### Directions
Could you return, exactly as written, every line from the one containing "400x682 pixels. How" through the last line of the entries below, leaving out the pictures?

··· Given data

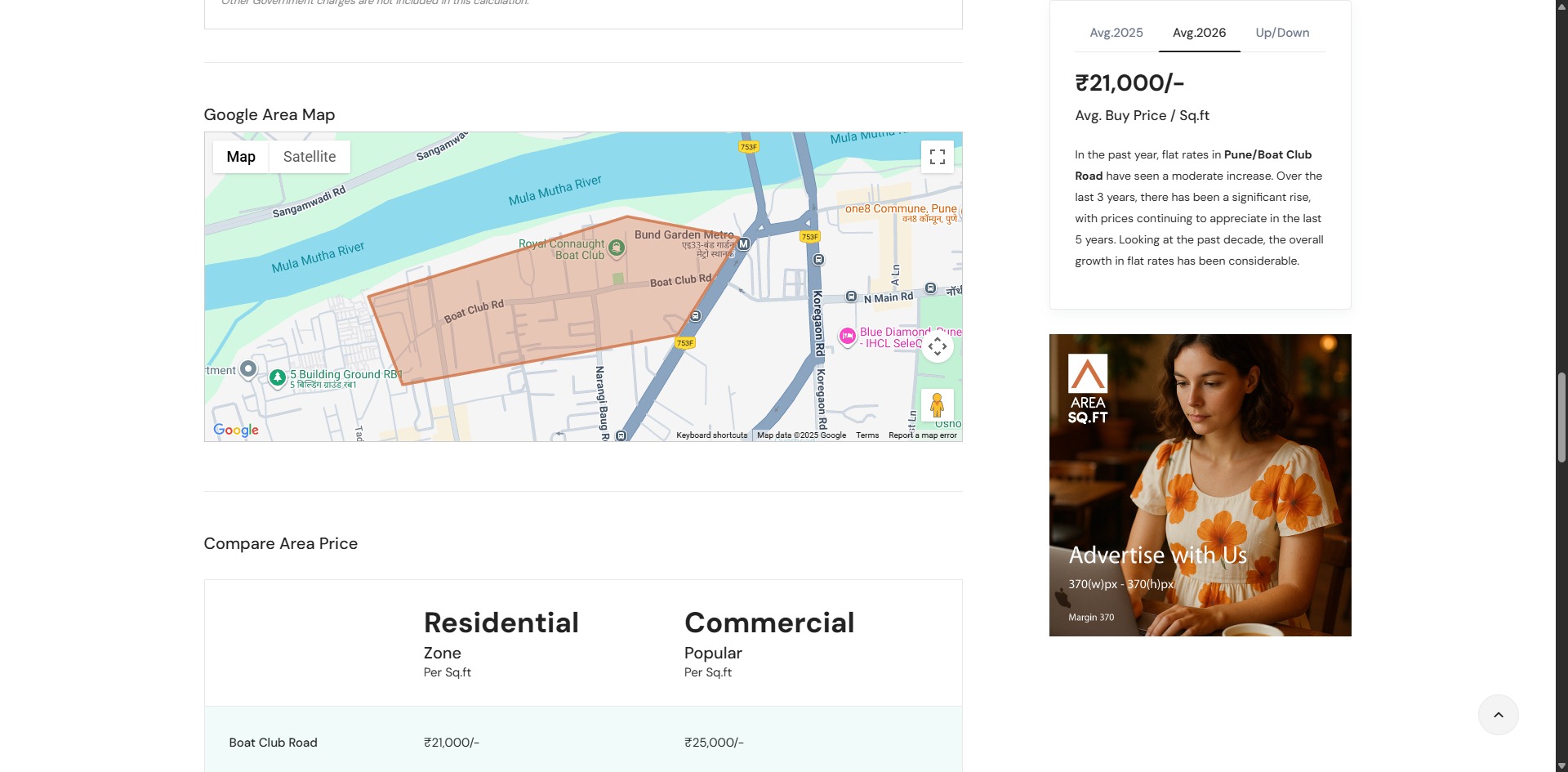Open the map Terms link
The image size is (1568, 772).
[866, 435]
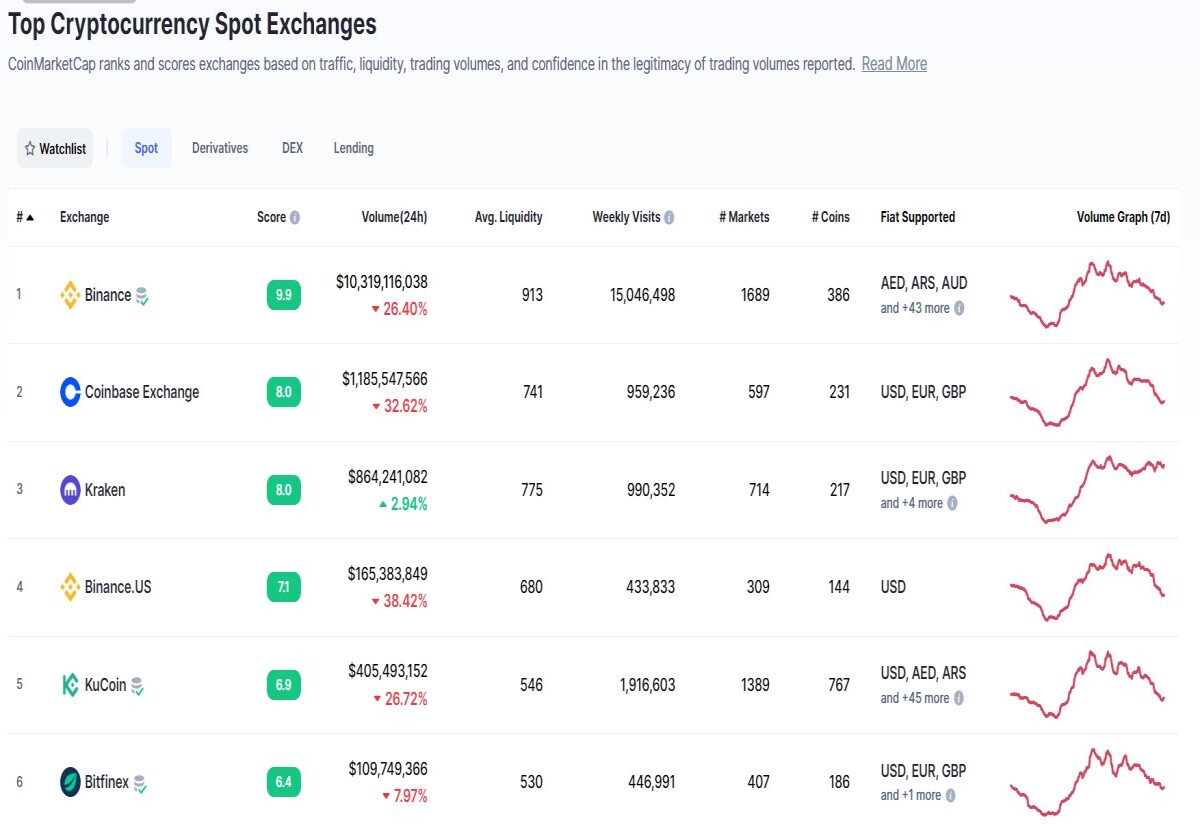This screenshot has width=1200, height=824.
Task: Open Binance's 7d volume graph thumbnail
Action: pyautogui.click(x=1087, y=294)
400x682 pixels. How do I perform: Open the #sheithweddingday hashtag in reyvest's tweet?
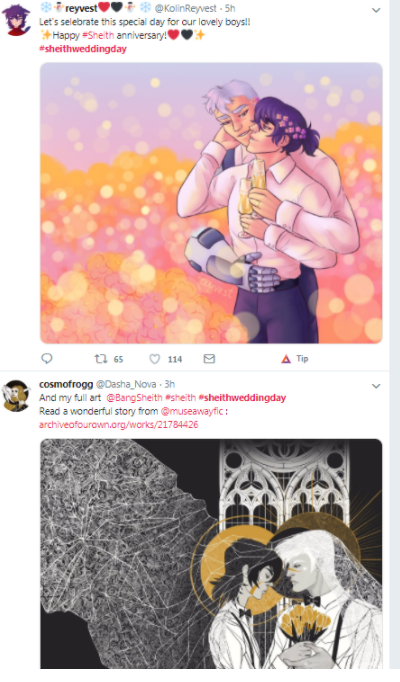click(83, 49)
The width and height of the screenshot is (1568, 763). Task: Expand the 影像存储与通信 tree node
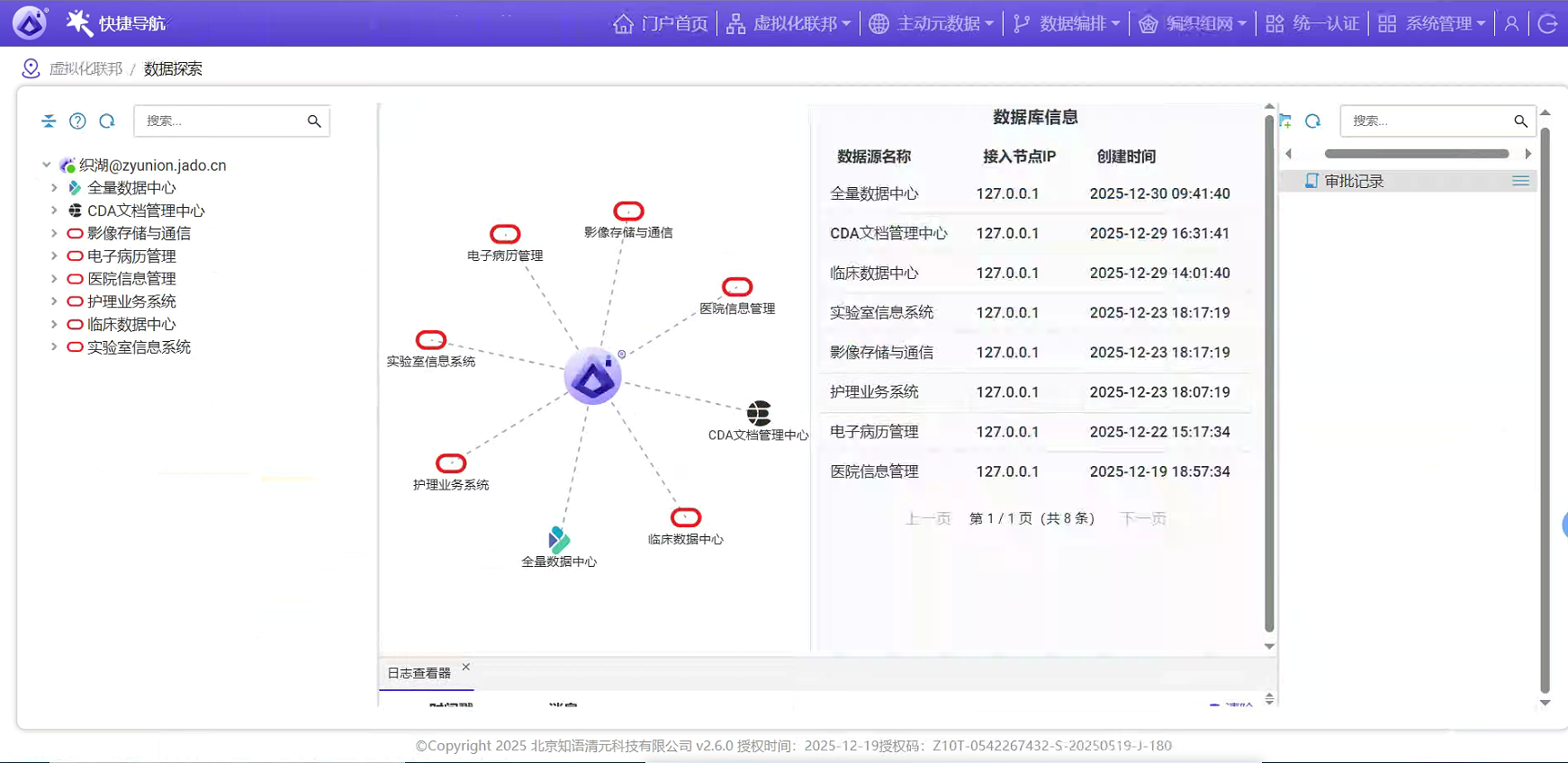(54, 233)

······

### The answer
400x682 pixels. How do I perform: Open the #sheithweddingday hashtag in reyvest's tweet?
click(83, 49)
The width and height of the screenshot is (1568, 763). Task: Expand the 影像存储与通信 tree node
(54, 233)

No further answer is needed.